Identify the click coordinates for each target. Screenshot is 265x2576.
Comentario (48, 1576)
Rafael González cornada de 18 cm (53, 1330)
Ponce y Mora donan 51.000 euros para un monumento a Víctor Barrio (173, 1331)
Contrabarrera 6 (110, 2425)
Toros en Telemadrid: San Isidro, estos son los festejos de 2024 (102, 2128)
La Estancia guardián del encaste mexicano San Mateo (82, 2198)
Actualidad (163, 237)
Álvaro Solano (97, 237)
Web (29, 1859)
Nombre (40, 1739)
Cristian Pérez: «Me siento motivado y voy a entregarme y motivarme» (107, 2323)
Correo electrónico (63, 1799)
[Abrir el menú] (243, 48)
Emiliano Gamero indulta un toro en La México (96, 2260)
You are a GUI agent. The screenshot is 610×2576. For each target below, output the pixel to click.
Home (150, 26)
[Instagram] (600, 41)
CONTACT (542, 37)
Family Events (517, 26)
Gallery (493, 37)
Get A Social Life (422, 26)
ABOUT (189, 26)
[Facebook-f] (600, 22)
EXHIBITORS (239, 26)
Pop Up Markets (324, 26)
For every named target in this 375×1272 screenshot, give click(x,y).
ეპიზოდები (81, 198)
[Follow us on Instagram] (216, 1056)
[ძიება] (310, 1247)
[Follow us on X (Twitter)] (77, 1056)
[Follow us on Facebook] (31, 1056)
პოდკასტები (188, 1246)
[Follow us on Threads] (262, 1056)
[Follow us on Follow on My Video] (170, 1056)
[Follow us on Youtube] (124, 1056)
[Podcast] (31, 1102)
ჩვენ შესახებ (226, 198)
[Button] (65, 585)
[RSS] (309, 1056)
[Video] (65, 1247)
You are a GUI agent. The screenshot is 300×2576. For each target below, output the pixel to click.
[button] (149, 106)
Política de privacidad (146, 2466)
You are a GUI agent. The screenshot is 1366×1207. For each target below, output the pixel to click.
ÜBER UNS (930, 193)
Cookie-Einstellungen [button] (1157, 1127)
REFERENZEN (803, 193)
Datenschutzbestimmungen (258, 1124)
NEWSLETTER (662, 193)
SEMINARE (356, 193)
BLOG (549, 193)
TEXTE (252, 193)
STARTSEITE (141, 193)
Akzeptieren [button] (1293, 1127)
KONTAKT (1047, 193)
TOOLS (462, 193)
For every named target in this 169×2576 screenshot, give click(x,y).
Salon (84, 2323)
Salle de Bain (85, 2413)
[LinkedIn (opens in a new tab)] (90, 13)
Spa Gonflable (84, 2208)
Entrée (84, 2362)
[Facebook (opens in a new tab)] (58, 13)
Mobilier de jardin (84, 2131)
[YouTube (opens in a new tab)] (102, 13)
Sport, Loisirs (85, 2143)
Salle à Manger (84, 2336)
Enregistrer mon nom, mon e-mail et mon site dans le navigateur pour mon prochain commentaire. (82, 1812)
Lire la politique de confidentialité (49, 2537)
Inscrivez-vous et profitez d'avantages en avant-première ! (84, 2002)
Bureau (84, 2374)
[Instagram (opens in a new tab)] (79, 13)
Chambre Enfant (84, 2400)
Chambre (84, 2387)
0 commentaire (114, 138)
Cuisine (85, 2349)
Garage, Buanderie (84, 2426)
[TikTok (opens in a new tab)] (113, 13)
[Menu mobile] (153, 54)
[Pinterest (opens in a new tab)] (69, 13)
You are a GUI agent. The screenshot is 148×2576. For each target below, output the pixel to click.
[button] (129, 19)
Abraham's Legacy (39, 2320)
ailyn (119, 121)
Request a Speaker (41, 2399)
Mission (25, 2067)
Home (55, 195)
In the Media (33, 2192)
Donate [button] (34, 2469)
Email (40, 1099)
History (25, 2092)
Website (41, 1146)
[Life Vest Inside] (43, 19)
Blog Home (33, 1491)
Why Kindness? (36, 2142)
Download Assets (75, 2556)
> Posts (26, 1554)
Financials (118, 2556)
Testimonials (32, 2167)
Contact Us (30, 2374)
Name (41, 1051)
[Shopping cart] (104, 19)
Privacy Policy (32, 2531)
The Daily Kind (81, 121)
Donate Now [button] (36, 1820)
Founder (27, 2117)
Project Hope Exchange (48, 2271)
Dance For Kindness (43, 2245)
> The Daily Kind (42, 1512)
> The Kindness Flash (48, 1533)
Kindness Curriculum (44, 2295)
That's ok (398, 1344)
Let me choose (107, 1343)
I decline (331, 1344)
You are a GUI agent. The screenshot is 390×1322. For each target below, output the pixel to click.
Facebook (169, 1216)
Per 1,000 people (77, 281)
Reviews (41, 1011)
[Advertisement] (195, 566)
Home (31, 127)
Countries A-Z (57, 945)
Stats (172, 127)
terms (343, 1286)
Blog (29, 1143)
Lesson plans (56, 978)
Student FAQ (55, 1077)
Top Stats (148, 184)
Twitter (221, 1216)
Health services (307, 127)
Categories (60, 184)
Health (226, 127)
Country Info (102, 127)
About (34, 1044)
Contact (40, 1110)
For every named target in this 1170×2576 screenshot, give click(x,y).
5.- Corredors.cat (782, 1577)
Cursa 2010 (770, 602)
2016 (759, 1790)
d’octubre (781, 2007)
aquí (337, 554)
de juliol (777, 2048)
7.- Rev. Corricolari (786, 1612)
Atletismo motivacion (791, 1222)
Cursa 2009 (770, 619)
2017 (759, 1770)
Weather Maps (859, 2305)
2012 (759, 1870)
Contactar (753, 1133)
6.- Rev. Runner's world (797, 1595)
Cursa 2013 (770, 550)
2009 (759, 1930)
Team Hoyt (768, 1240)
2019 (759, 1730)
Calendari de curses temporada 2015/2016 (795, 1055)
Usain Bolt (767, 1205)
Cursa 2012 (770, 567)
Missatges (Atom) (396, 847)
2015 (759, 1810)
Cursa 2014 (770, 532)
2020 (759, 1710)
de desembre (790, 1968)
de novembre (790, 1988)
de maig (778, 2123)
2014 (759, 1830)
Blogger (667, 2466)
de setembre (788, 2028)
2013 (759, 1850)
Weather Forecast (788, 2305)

---

- Exercise brief:
Give an exact copy of the lines above, from the top of the records to the line that contains "Nombre (40, 1739)", taking in both ends.

- Solution to this exercise:
Identify the click coordinates for each target. Screenshot is 265x2576.
Comentario (48, 1576)
Rafael González cornada de 18 cm (53, 1330)
Ponce y Mora donan 51.000 euros para un monumento a Víctor Barrio (173, 1331)
Contrabarrera 6 (110, 2425)
Toros en Telemadrid: San Isidro, estos son los festejos de 2024 (102, 2128)
La Estancia guardián del encaste mexicano San Mateo (82, 2198)
Actualidad (163, 237)
Álvaro Solano (97, 237)
Web (29, 1859)
Nombre (40, 1739)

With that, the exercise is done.